Quando o objetivo é falar sobre qualidade com o público interno, todos os instrumentos e veículos de comunicação disponíveis na empresa são passíveis de utilização. A definição de quais instrumentos e veículos serão os mais adequados para transmitir uma mensagem do setor da qualidade dependerá do tema e do segmento do público interno que está sendo focado.

Não há um processo diferente ou específico para o atendimento do setor da qualidade, embora existam técnicas e recursos mais adequados para tratar de seus temas em algumas circunstâncias. Como exemplo, pode-se citar o uso intensivo de recursos visuais para falar de qualidade com o público de operadores. (Analista de comunicação interna).

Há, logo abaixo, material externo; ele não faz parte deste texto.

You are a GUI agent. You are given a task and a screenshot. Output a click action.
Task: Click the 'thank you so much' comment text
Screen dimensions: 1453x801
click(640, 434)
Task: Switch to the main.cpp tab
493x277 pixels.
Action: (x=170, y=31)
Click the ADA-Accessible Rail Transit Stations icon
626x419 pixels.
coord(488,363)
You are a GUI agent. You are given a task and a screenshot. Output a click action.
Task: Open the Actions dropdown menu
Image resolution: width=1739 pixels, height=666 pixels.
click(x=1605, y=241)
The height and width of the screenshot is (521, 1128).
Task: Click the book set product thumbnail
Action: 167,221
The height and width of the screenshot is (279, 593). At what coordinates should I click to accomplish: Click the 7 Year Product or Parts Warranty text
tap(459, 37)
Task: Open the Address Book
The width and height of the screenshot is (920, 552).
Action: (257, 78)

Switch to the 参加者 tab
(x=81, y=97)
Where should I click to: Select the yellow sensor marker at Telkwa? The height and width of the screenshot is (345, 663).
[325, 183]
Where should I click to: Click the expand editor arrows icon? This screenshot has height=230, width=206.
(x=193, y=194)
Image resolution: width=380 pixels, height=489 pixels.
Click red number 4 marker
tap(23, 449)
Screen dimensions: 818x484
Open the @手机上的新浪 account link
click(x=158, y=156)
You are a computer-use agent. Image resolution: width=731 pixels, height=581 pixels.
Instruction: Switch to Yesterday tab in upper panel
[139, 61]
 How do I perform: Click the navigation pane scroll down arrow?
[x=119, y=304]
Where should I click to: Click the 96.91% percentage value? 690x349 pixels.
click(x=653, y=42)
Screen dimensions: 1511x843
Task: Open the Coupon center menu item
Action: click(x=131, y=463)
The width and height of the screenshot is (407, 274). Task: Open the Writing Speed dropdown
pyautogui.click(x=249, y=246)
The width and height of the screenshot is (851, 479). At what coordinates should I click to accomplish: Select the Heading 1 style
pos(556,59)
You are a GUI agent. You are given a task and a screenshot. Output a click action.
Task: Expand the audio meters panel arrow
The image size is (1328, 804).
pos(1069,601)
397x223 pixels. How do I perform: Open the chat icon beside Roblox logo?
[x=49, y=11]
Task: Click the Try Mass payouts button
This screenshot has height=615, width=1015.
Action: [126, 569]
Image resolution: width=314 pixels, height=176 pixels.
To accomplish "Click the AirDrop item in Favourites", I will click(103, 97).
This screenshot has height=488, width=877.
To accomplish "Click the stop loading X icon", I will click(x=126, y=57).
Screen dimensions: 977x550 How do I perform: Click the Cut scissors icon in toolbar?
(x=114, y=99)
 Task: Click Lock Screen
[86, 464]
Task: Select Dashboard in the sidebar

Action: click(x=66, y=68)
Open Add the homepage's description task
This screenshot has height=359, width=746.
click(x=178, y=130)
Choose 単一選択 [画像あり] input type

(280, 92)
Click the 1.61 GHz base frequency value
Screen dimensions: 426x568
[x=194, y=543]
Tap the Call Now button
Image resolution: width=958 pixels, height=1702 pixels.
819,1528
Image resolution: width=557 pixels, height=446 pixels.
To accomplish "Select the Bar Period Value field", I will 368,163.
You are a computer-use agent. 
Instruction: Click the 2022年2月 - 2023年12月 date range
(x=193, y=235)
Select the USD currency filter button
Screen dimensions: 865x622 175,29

De acordo com o gerente nacional da qualidade, as ações de comunicação interna devem ser frequentes, para que se alcance uma efetiva promoção da qualidade. "As pessoas somente passam a acreditar e a aderir à cultura da qualidade se existe uma comunicação constante nesse sentido". Confirmando tal observação, o gerente da qualidade da manufatura afirma que "a promoção da qualidade requer que estejamos sempre falando sobre ela e que a gerência esteja sempre demonstrando o quanto ela é importante".

Iniciativas de comunicação interna também são implementadas para falar de resultados. Para o gerente nacional da qualidade, "sempre que se realizam esforços de comunicação para que os funcionários melhorem seu comprometimento com a qualidade, esse ciclo precisa ser fechado com a divulgação dos resultados alcançados, sejam eles positivos ou negativos".

7.4 Contribuição da comunicação interna como instrumento de promoção da qualidade

A contribuição da comunicação interna no processo de se promover a qualidade na organização é reconhecida por todos os informantes-chave que participaram da pesquisa, porém sob diferentes pontos de vista.

De acordo com a analista de comunicação interna, os programas e ações de comunicação são de grande importância em diversos contextos, inclusive quando o intuito é o de promover o comprometimento com a qualidade. "Acredito que o conhecimento dos fatos promove maior comprometimento das pessoas e que os resultados da qualidade podem ser afetados positivamente".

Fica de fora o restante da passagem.